## DATASET RECORDS
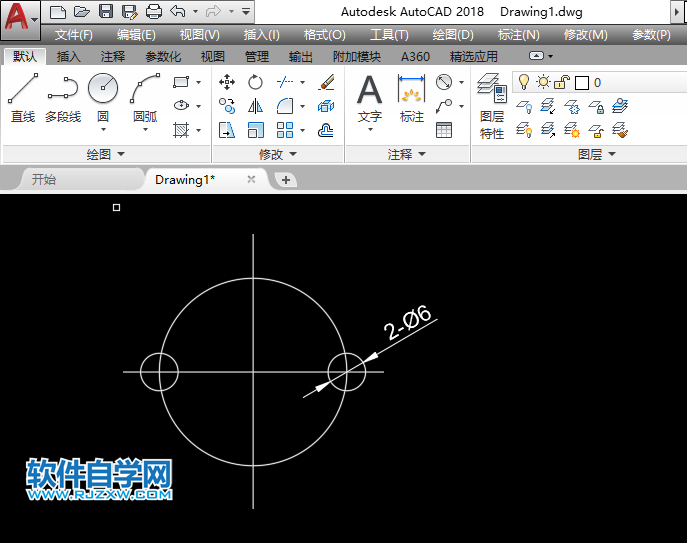Click the 标注 dimension button
The height and width of the screenshot is (543, 687).
[x=412, y=100]
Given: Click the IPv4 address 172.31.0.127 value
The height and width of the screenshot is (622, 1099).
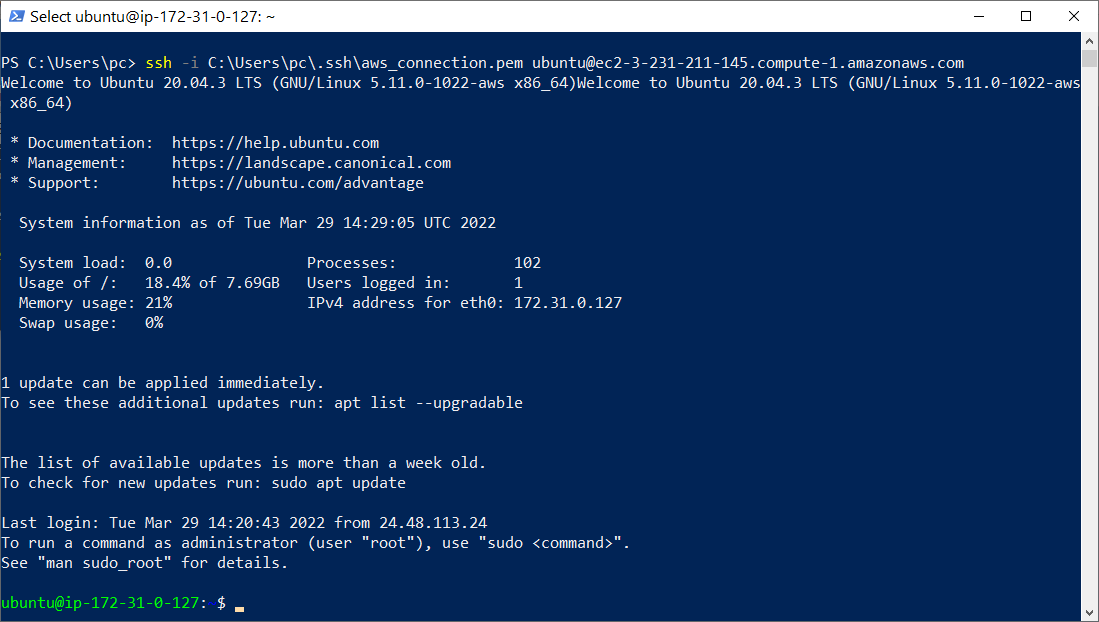Looking at the screenshot, I should click(x=567, y=303).
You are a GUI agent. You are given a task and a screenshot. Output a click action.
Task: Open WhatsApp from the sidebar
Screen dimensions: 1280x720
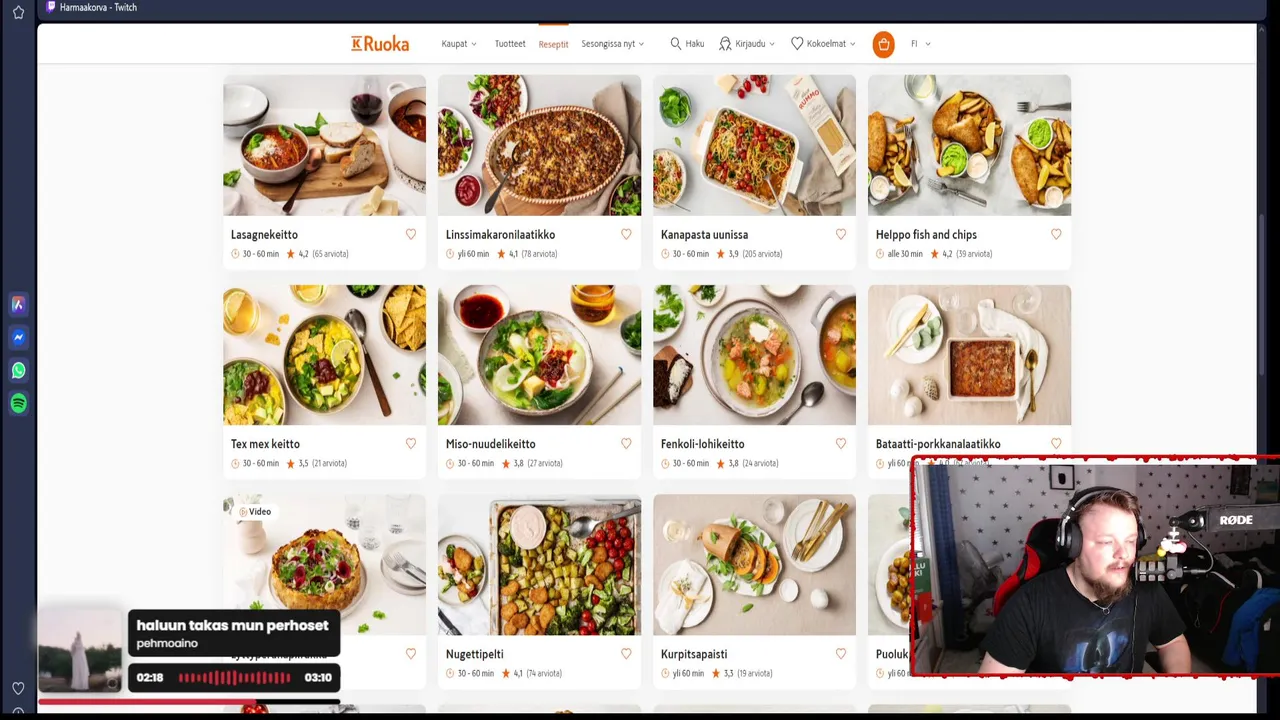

## TASK STATEMENT
Output nothing except the lines from the one containing "You are a GUI" through the final line of the entries, repeated exactly and free of pictures.

## RESPONSE
You are a GUI agent. You are given a task and a screenshot. Output a click action.
Task: Open WhatsApp from the sidebar
Screen dimensions: 1280x720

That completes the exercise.